There is nothing left to say. . *opens door* Just please , excuse yourself out of my blog and the sight of my visitors.

I won't repeat any of the cruel comments that were left behind on my blog entries, but if you would like to see them click here. I will eventually delete all the vile comments, so if you don't see them then you're a bit too late.
(note: Start with the first blog entry in January [Intro], and go down from there.)

In the past day my blog has had a dramatic amount of visitors, leading it to have the most visitors in a single day since the start of January.
According to my stats, I've had visitors from: United States, Singapore, India, Russia, Sweden, and Australia.

Hello, thank you for visiting my blog!

I'm fortunate to have received so much positive feedback recently, click here to see the most recent feedback. In addition to this, I had an individual commenting on one of my Instagram posts saying, "Diego I'm from Russia and I love your blog"

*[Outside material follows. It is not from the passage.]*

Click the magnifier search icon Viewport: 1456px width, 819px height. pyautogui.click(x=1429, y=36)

ps: [恭禧發財] has become the most viewed blog entry! All in a matter of one day, so astonished because for the longest time [Money] was the most popular blog entry.

until next time,

Taodiego





Saturday, February 21, 2015

恭禧發財

Was heading to sleep the night before Lunar New Year and thought to myself,
at last. . I can truly rest at ease of mind.
note: I am not, and most likely will never be a morning person. lol

My schedule was as followed: I have one class at 11:00 AM - 12:20 AM, and work immediately following at 1:00 PM. It wasn't anything that I was necessarily looking forward to the night before, but I didn't bother to try and go against it. If anything, I was allowing all these circumstances to occur without trying to get around them.

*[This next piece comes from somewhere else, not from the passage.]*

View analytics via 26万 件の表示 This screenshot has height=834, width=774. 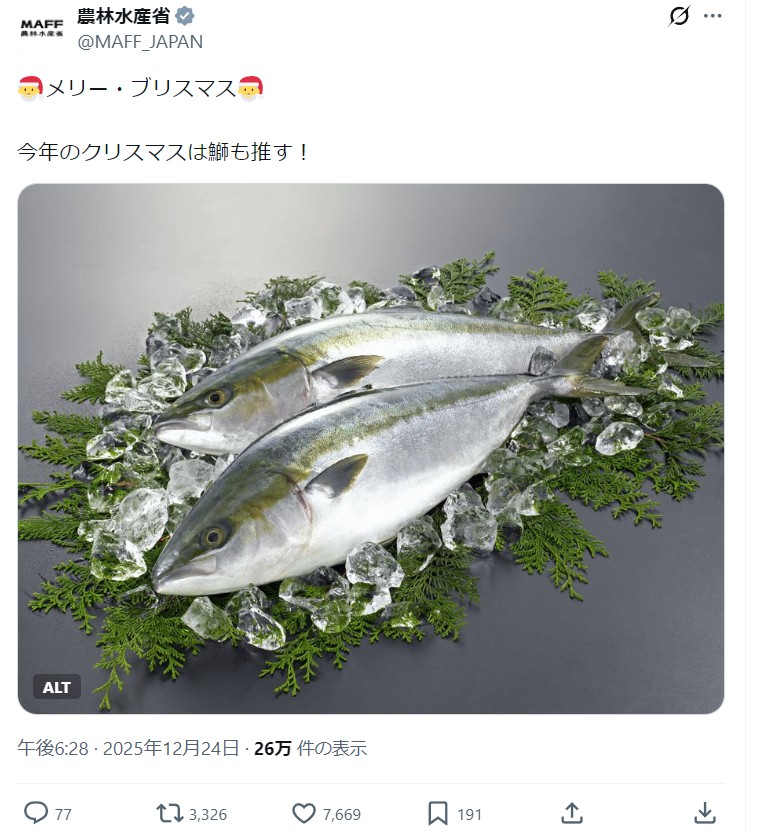click(310, 748)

The night before Lunar New Year, I had set several alarm reminders to awake around 7:00 AM. Being the person that I am, I wanted to keep sleeping and ignore responsibilities. But that wasn't the case, I brought myself to get up, ate my morning meal and vigorously cleaned my room to welcome the new year. I didn't intend to do it the morning of Lunar New Year, but as I've said in previous blog entries [ ] I've been a lot busier this semester. I showered and immediately head out to ABC bakery, I picked up quite a few items for my family's midnight dinner. It's quite humorous, I came back the house about twenty minutes before LNY was over. Since my mom was waiting for me to return, we ended up eating most the items from ABC Bakery.

Not too much cleaning because i'm already clean and organized, LNY morning filled with bliss.

Outside view of my room, sky was covered in a peaceful fog.

Drove out to ABC Bakery! Was so tired, goodness i'm getting old or something.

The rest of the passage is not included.